[TASK INPUTS — start]

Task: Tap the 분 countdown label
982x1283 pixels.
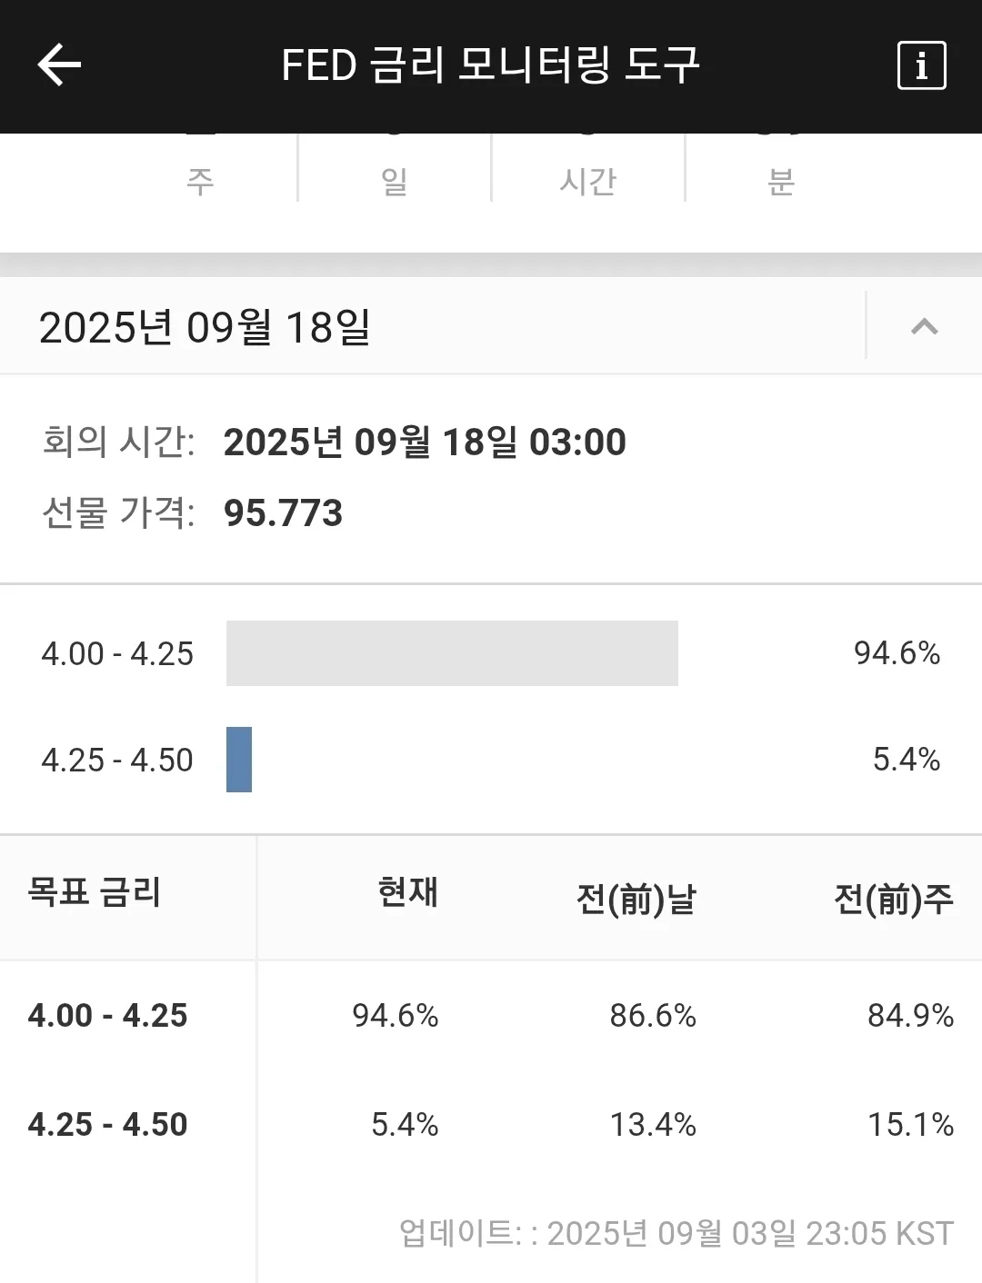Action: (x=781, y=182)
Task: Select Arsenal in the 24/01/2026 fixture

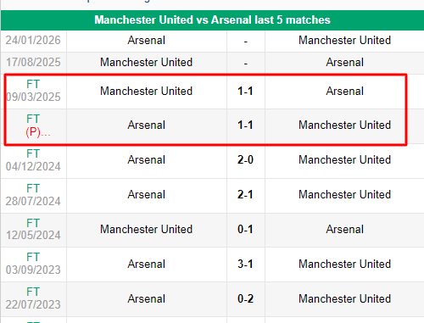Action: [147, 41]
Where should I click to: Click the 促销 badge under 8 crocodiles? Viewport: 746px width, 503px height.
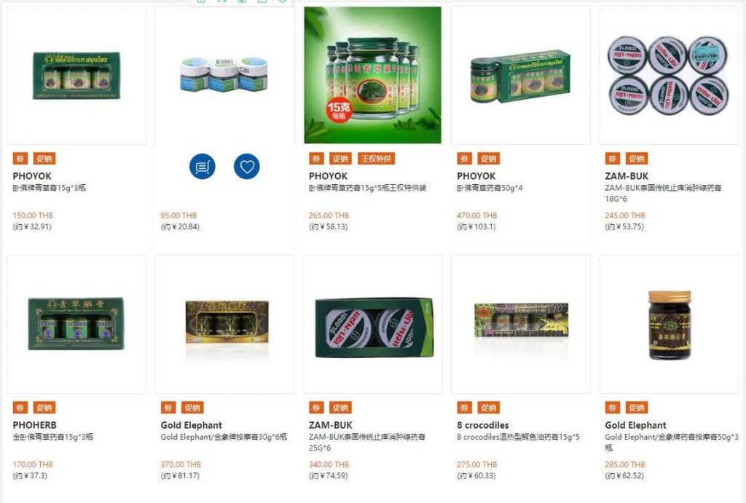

[TASK INPUTS — finish]

**PROMPT**
Output every record above exactly, leaving out the pictures.

**RESULT FOR THIS TASK**
Task: Tap the 분 countdown label
982x1283 pixels.
Action: (x=781, y=182)
Task: Select Arsenal in the 24/01/2026 fixture

Action: [147, 41]
Where should I click to: Click the 促销 badge under 8 crocodiles? Viewport: 746px width, 503px height.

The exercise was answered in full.